A casa dos budas ditosos, de João Ubaldo Ribeiro, foi escrito para uma coleção chamada Plenos Pecados, cuja proposta era publicar um livro para cada pecado capital. O autor de Viva o povo brasileiro pegou a Luxúria e escreveu um romance narrado por CLB, uma baiana de 68 anos “que jamais se furtou a viver – com todo o prazer e sem respingos de culpa – as infinitas possibilidades do sexo”, e que resolveu gravar sua história para ser transcrita por um escritor conterrâneo seu. O romance foi adaptado para o teatro em 2004 e a atriz escolhida para o papel principal, Fernanda Torres, faz suspeitar de outro ponto forte do livro: o humor. A leitura em voz alta quase certamente levará a boas risadas: uma leitura entre amigos costuma ser memorável, tanto melhor quanto conseguirem encontrar o tom de voz, natural e debochado, dessa baiana arretada. Nesse sentido, lembra aquilo que o Gigio falou acima sobre excitação e riso na obra do Kundera. Por outro lado, a extensa variedade de quantidade e tipo de participantes (e também do que cada um faz) nas cenas sexuais faz do livro uma espécie de libelo contra o preconceito, tal como uma Marcha das Vadias em papel. O livro não se detém nas ocasionais preferências de sua protagonistas (se é que ela tem alguma) nem nas experiências pessoais dela, o que permite que haja um amplo panorama dos modos de se relacionar entre quatro paredes. Não que CLB se limite às quatro paredes.

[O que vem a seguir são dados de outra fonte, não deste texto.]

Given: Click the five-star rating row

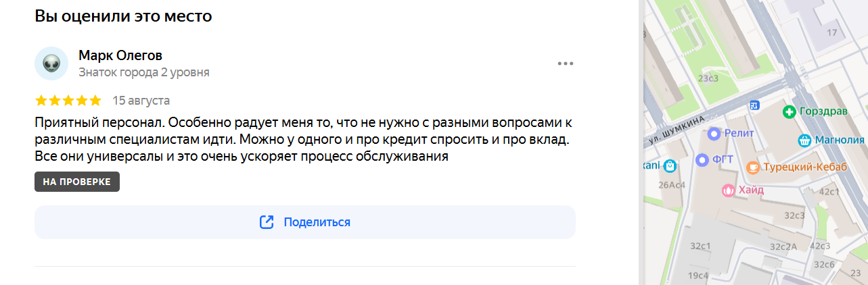Looking at the screenshot, I should (x=68, y=101).
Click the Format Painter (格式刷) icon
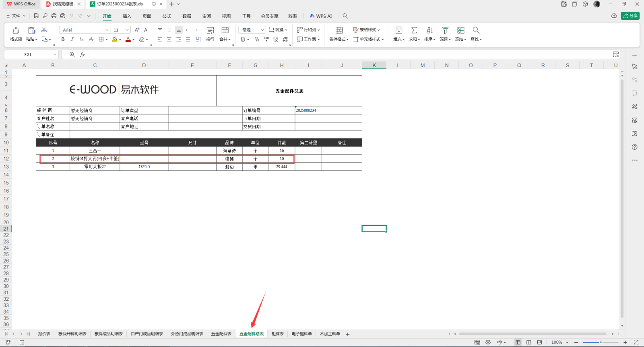The image size is (644, 347). coord(16,31)
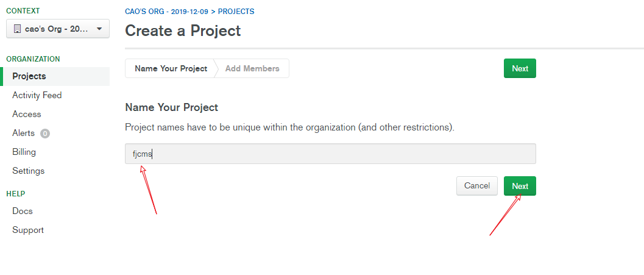Click the CAO'S ORG breadcrumb link
The width and height of the screenshot is (644, 275).
(167, 12)
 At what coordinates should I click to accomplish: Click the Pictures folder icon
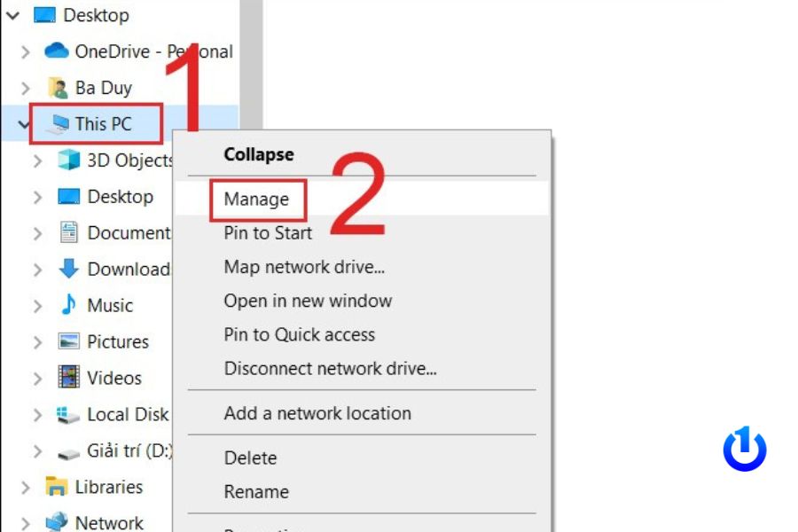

Henry, June e eu (Anaïs Nin) é uma compilação do diário da autora no início dos anos 30. Casada e apaixonada por seu marido Hugo, Anaïs é uma jovem em pleno vigor intelectual e sexual, contente em explorar ambas as vertentes ao máximo. Nestes excertos de diário, a autora descreve seu relacionamento com o escritor Henry Miller e com sua esposa June. São cenas quentes, de alto teor erótico, ainda mais pungentes por se tratarem de confissões de sua própria vida. Conhecemos suas relações com seu marido, com o escritor, sua esposa e até desconhecidos; mas Anaïs escreve com tal lirismo, tal força poética, que nos imerge nessa roda viva sexual e ao mesmo tempo romântica. Ela nos leva a ver a beleza da entrega física o ato como algo belo e nunca tabu. Meu momento preferido é sua entrega a um estranho mascarado no Mardi Gras, que na verdade era seu próprio marido. Livro para ler para alguém, com alguém…

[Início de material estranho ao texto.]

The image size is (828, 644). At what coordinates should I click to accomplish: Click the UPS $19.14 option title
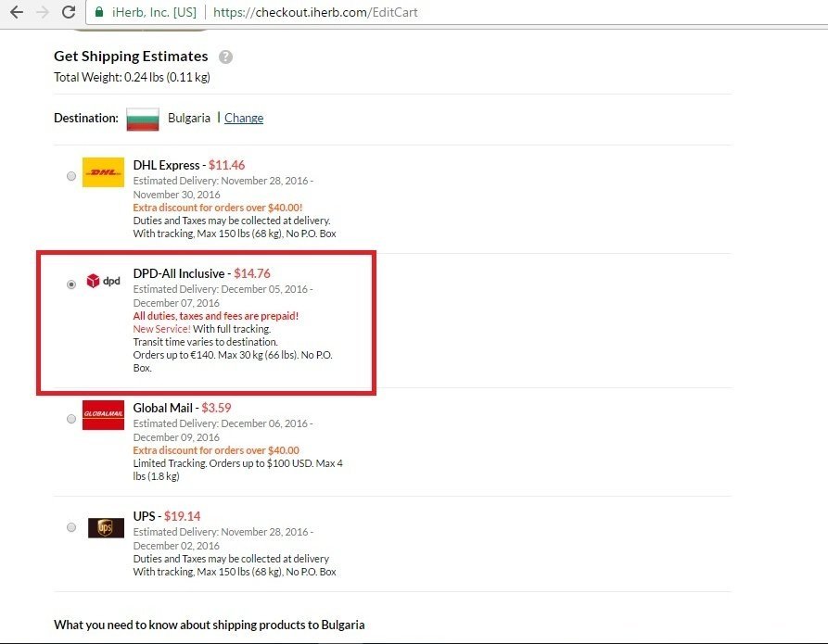(x=166, y=516)
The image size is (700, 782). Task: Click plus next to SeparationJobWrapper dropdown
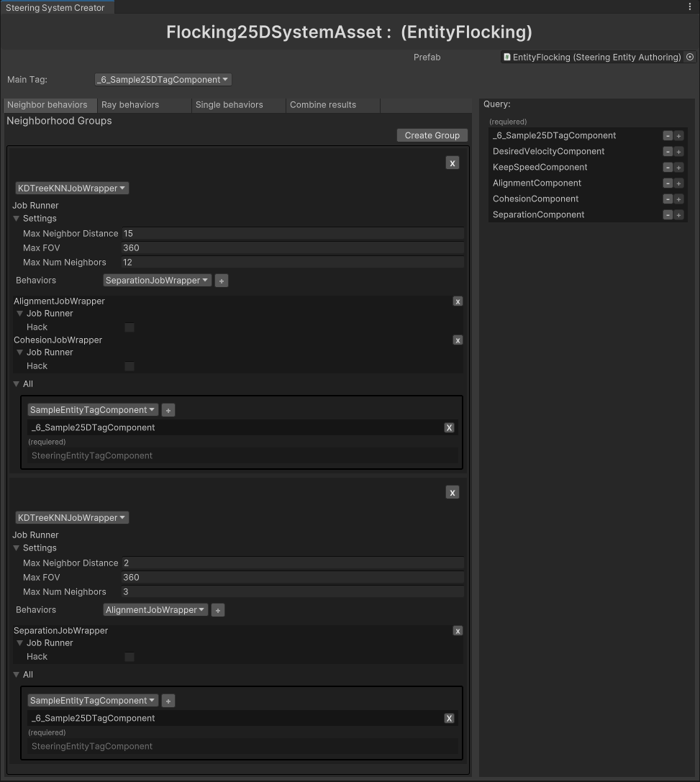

A Fugitiva (Anaïs Nin) – Três contos e muitas fantasias eróticas. Anaïs Nin explora cada microssegundo e cada milímetro da sensualidade e da provocação em três histórias de diferentes relações amorosas. O despudor das narrativas, que as dota de um alto valor erótico, procura criar uma aura muito mais ampla e profunda em torno das relações carnais, mostrando-as como experiências voluptuosas de muitas camadas e nuances, numa cadência tão ritmada quanto frenética. Sem descambar para uma vulgaridade per se, a autora francesa nos apresenta os hábitos e perversões de alcova do basco e de Bijou, ele um homem de costumes sexuais ortodoxos, ela uma ex-cortesã; de Manuel, cuja antecipação do sexo é mais excitante que o próprio ato em si; e a fugitiva Jeanette, que encontra na casa de Pierre e Jean o fogo de uma relação que a faz transpor o limiar que existia entre a menina e a mulher.

Alguns destes livros já estão em uso público e disponíveis para baixar na internet. Aproveite a leitura.